Las mujeres cerraron los postigos rápidamente, pues Llukan Burgamadhi empezaba a utilizar palabras obscenas. Sólo la madre de Aqif Kaxahu, que estaba sorda, permaneció en la ventana y replicó a Llukan.

– Así es, desdichado, así es. Tienes razón para enfadarte, hijo. ¡Desgraciado tú que no has visto un solo día feliz! Toda la vida pudriéndote en las cárceles. Los gobiernos cambian, pero tú sigues encerrado.

Los pasos de Llukan Burgamadhi se alejaron y la calle quedó nuevamente solitaria. El gato de Nazo atravesó corriendo el empedrado. La gata joven de doña Pino salió al tejadillo de la entrada para espiarlo. Cerca de la hora de la comida pasó un perro desconocido. Por la tarde, a excepción de un pordiosero, no hubo ningún movimiento.

Al día siguiente por la mañana, cuando Llukan Burgamadhi volvió otra vez de la cárcel mascullando insultos, con la manta al hombro y el talego de la comida en la mano, todos supieron que comenzaban los días sin gobierno.

Se abrieron las primeras puertas. La calle fue animándose poco a poco. Hubo quien se aventuró hasta el centro de la ciudad, donde la taberna «Addis Abeba» estaba abierta. En la plaza, el viento impulsaba contra los muros girones de periódico. Había latas vacías por el suelo. El edificio del ayuntamiento resultaba sombrío con las puertas y las ventanas cerradas. Algunas personas rebuscaban en torno a unos cajones vacíos y abandonados, sobre los que podían distinguirse unas letras latinas y griegas, escritas en negro. En el pedestal del único monumento de la ciudad se veían pegados, unos sobre otros, los bandos de los comandantes italiano y griego. Estaban medio rasgados. Alguien encajaba cuidadosamente algunos fragmentos: «Tzakis», «Kat», «K», «NT». La persona en cuestión, con las solapas de la chaqueta alzadas, balanceaba con insistencia la cabeza, pues al parecer no lograba componer palabras completas. El viento frío le arrancaba de las manos los pedazos de papel.
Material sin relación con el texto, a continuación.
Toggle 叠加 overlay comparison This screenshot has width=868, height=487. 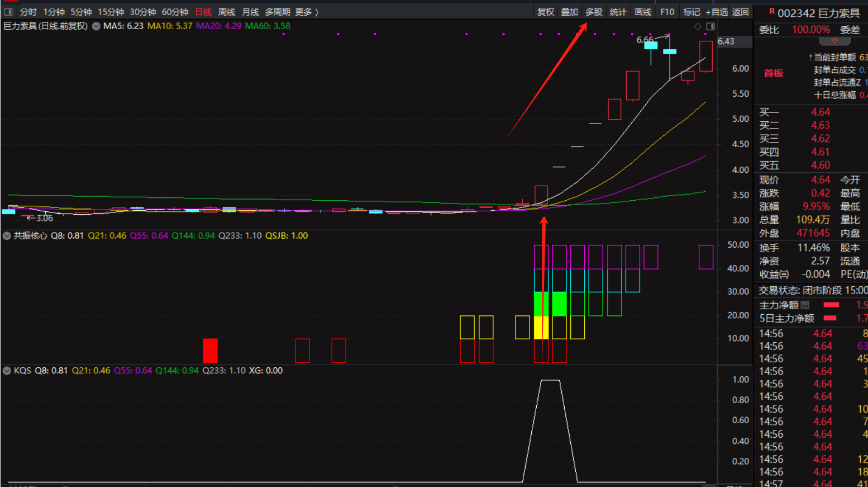pyautogui.click(x=569, y=12)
Aquellos carteles, rotos por la lluvia y el viento, era lo único que había quedado del ajetreo de los últimos días. La ciudad se había quedado sin gobierno. En el transcurso de un brevísimo espacio de tiempo había perdido los aeroplanos, la batería antiaérea, la sirena de alarma, la casa pública, el proyector y las monjas.

Atraída durante un tiempo por la aventura, después de conocer el sabor del cielo y de los peligros internacionales, la ciudad se sentía aturdida y se refugiaba de nuevo en sus viejas piedras. Sus vínculos con el cielo se habían quebrado de modo definitivo. La lluvia y el viento se esforzaban por devolver el sueño a sus miembros alterados. Aún estaba desquiciada. Los aviones desconocidos que la sobrevolaban ahora no la conocían o fingían no conocerla. Volaban a gran altura dejando atrás un murmullo de menosprecio.
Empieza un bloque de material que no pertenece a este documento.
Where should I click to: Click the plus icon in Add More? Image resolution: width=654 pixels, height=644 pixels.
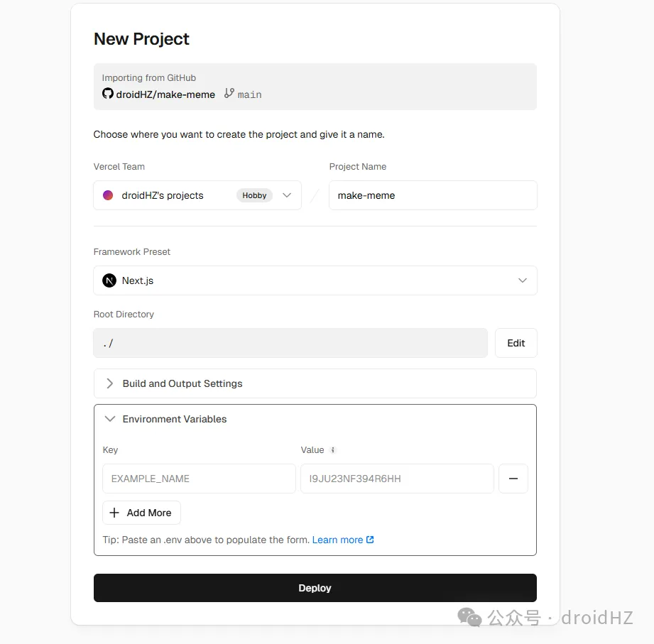[x=114, y=513]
Una de aquellas mañanas, doña Pino, después de cerrar con cuidado la puerta, salió a la calle.

– ¿Dónde vas, querida Pino? -le preguntó desde la ventana la mujer de Bido Sherif.

– De boda.

– ¿De boda? ¿Pero quién se casa en estos tiempos?

– Se casan -respondió doña Pino-, la gente se casa en todos los tiempos.

El hecho de que doña Pino fuera de boda significaba que la ciudad era capaz de vivir sin gobierno. No obstante, los tiempos eran inciertos, como todos los períodos transitorios. Las normas de vida se habían roto. El juzgado no funcionaba. El periódico no salía a la calle. Ya no había ni bandos del ayuntamiento, ni carteles, ni ordenanzas. Las noticias, tanto nacionales como internacionales, corrían de boca en boca. Su fuente principal era una vieja, desconocida hasta entonces, cuyo nombre se difundió rápidamente durante aquellos días sin rostro. Se llamaba Sose, pero la mayoría la llamaba la «vieja noticia».